Получасовой поиск в интернете дает возможность воспользоваться услугой «изготовление фальшивого/не очень фальшивого/почти настоящего иностранного паспорта». Цены на контрафактные документы начинаются от $500 (за паспорта Испании, Португалии, Франции) и достигают $1 400 (тревел-паспорт Британии и Северной Ирландии). По разряду «почти настоящих» идут действительно подлинные паспорта: голограммы, водяные знаки, номер, занесенный в соответствующие базы данных. Переклеена будет только фотография. Соваться с такими документами в их родные страны не стоит, изготовитель-продавец даже специально предупредит вас об этом, но эти паспорта дают право на безвизовый въезд в Финляндию. Шанс, что российские и финские пограничники не распознают качественную копию чужого паспорта или не увидят следов клея вокруг карточки, достаточно велик.
В России не разглашается процент нарушителей с фальшивыми документами в общем потоке. Может быть, именно поэтому существует миф об особо надежных изготовителях паспортов, которые меняя фальшивую продукцию на подлинные дензнаки, еще и сообщают, через какой чекпойнт с этими паспортами надо идти. Скорее всего, это красивая байка: на моей памяти есть лишь один скандал пятилетней давности с участием «оборотней в зеленых фуражках», но он был связан не с российско-финской границей, а с Шереметьево-2. Зато финские пограничники более откровенны. Подполковник Костамоваара из Пограничного управления Финляндии утверждает, что почти все задержанные нарушители попадались на официальных пунктах перехода с поддельными паспортами или визами.
Для остального меньшинства дорога в Финляндию начинается чаще всего в Выборге, Приозерске, Сортавале или Суоярви, куда перебежчики приезжают на электричках или автобусах из Питера. Дальше все зависит от профессиональных проводников, которые доставляют клиентов за кордон, обеспечив даже необходимым инвентарем вроде палатки или спального мешка. Далеко не факт, что вас за ручку отведут от Выборга до Хельсинки. Более распространена схема, когда доводят «практически до самой границы», снабжают детальным описанием коридора с максимальными шансами пройти в Европу и инструкциями, как найти следующего проводника на той стороне. Он везет перебежчика вглубь Шенгена. Чаще всего подобные переходы границ совершаются небольшими группами.
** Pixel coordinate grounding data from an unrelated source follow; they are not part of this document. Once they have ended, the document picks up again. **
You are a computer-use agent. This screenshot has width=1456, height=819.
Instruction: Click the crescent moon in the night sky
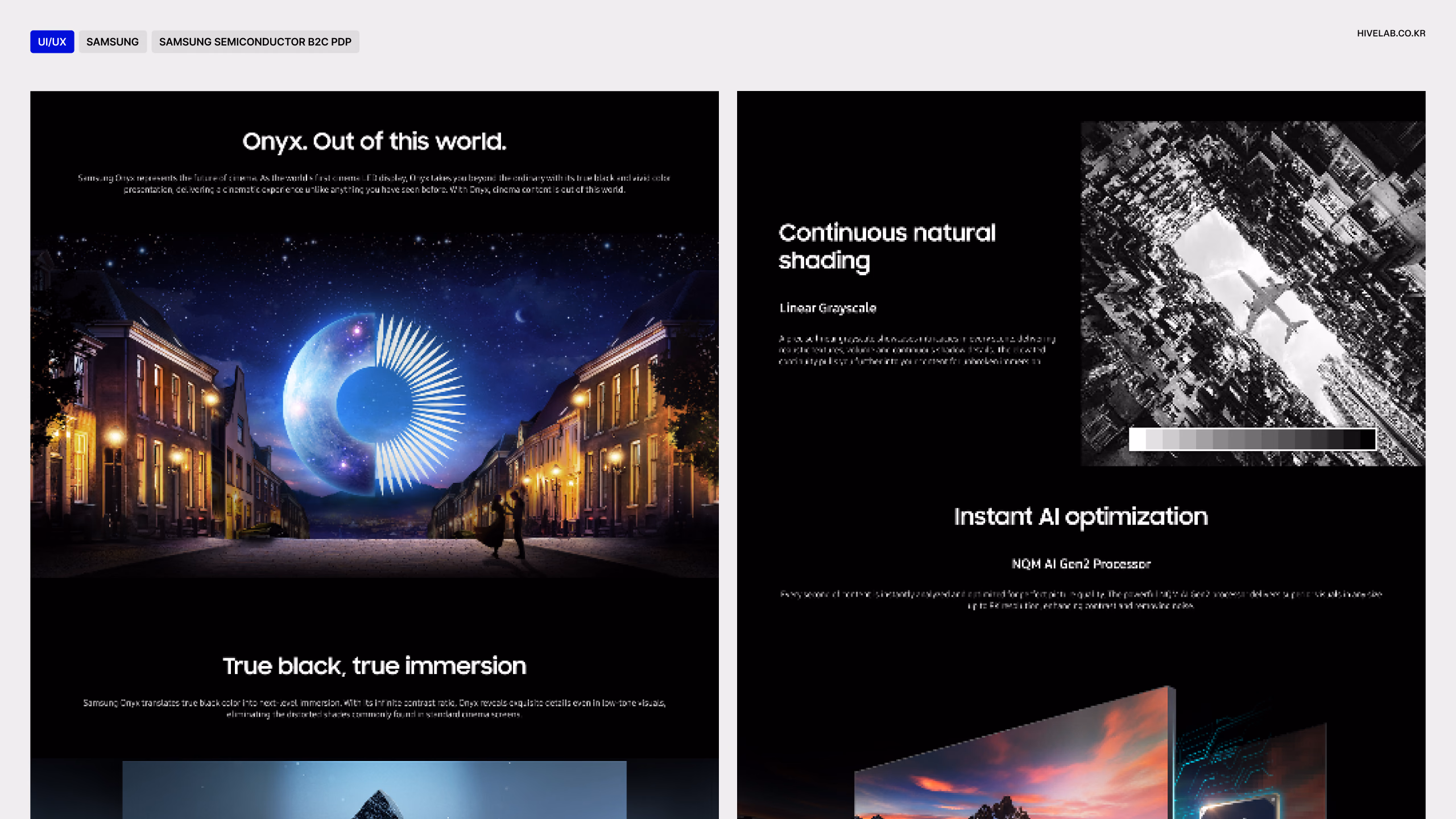520,316
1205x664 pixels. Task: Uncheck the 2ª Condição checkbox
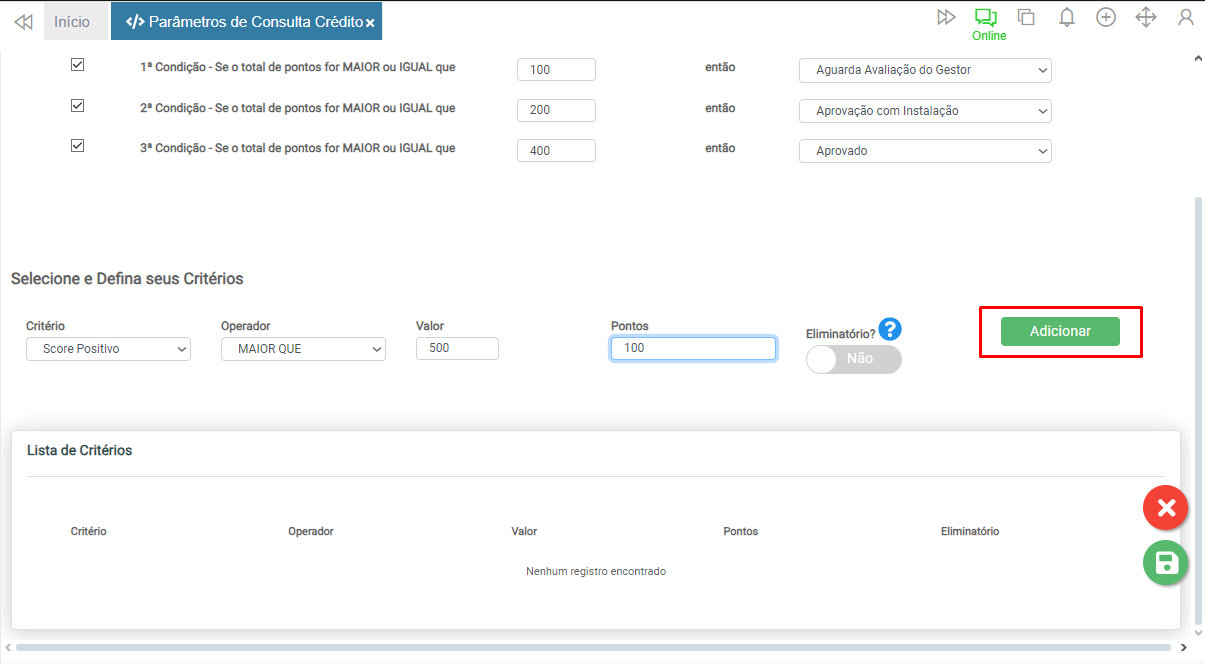[x=77, y=105]
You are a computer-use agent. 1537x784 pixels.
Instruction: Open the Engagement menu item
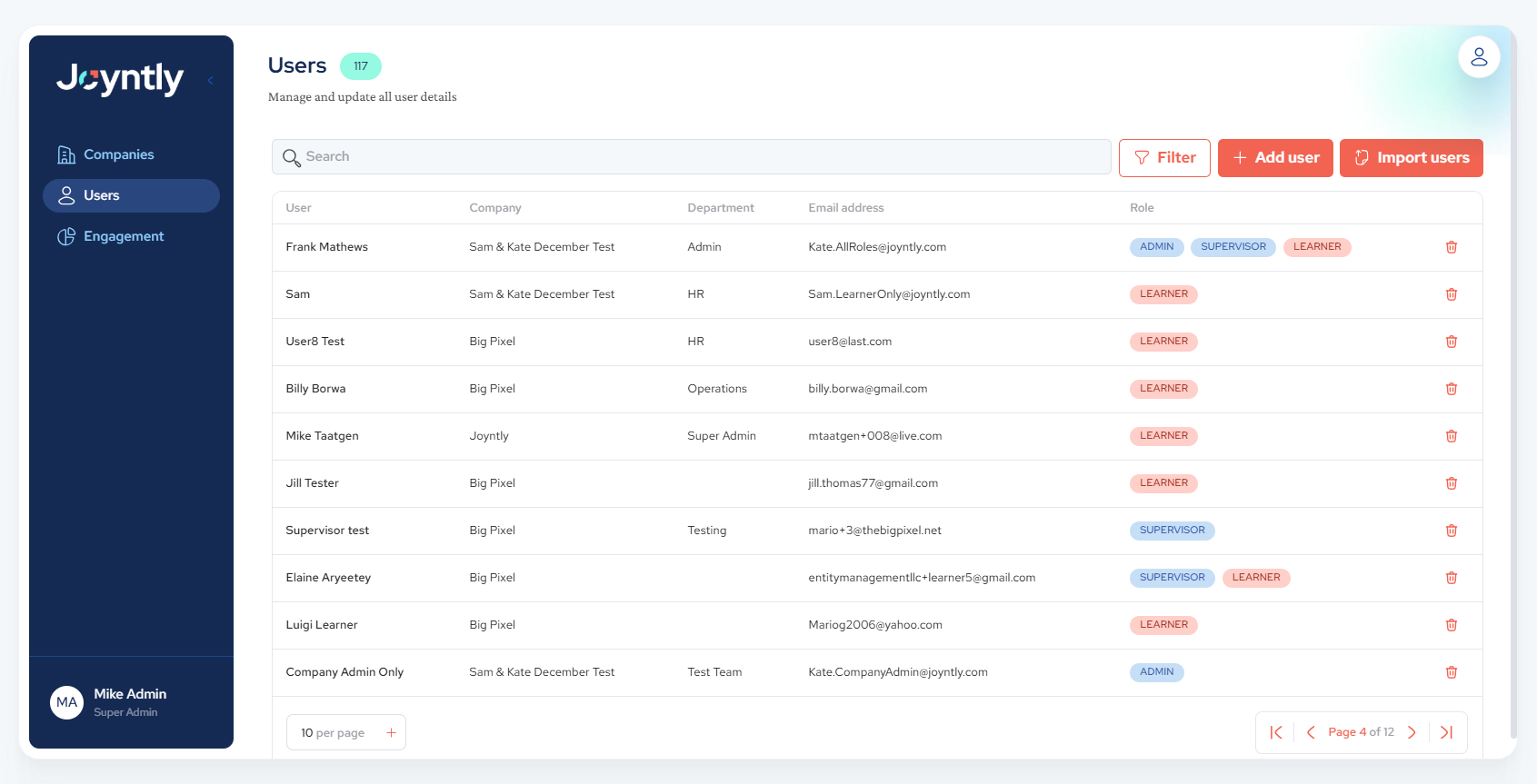point(124,236)
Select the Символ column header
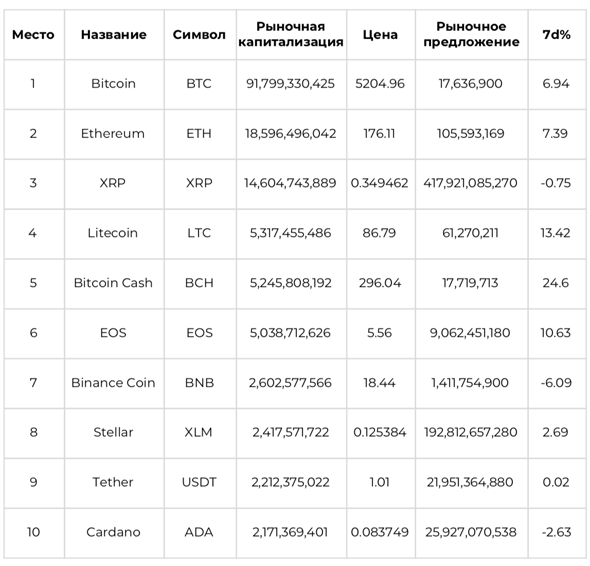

Что эффективней — ехать по липовому паспорту или ползти по лесам на брюхе? На сайте финской пограничной стражи заявлено, что в в 2004 году в лесах были задержаны 23 человека, в 2005-м попался 21 нарушитель, в 2006-м — 36, в 2007-м — 27. Речь идет лишь о тех, кто шел со стороны России. Разумеется, нет никакой статистики о тех, кто успешно, но незаконно оказался в Финляндии.
«На легковой машине из центра Африки до Средиземного моря добираются единицы: любая поломка в пустыне — трагедия. У пассажиров грузовика шансов больше, да и ведут его всегда двое — шофер и механик»
Официальные данные об уровне контроля границы с российской стороны в открытом доступе, опять-таки, отсутствуют, зато финны подобной ерунды не скрывают. В пограничной страже Финляндии работает 255 собак, 3 000 человек, 11 вертолетов и 2 самолета. Даже если предположить, что все они стерегут именно российско-финскую границу, длина которой 1 267 километров, и на патрулирование выходят все, включая генералов, получится по 2,36 финских пограничника на километр границы, одна собака на каждые пять километров и один вертолет на сотню километров. А если учесть, что люди и собаки должны разделиться на три смены, а половина пограничников — заниматься бумажками, окажется, что шансы, в общем, есть. Особенно если вспомнить, что счет задержанным на КПП идет на сотни, а в лесу — на десятки.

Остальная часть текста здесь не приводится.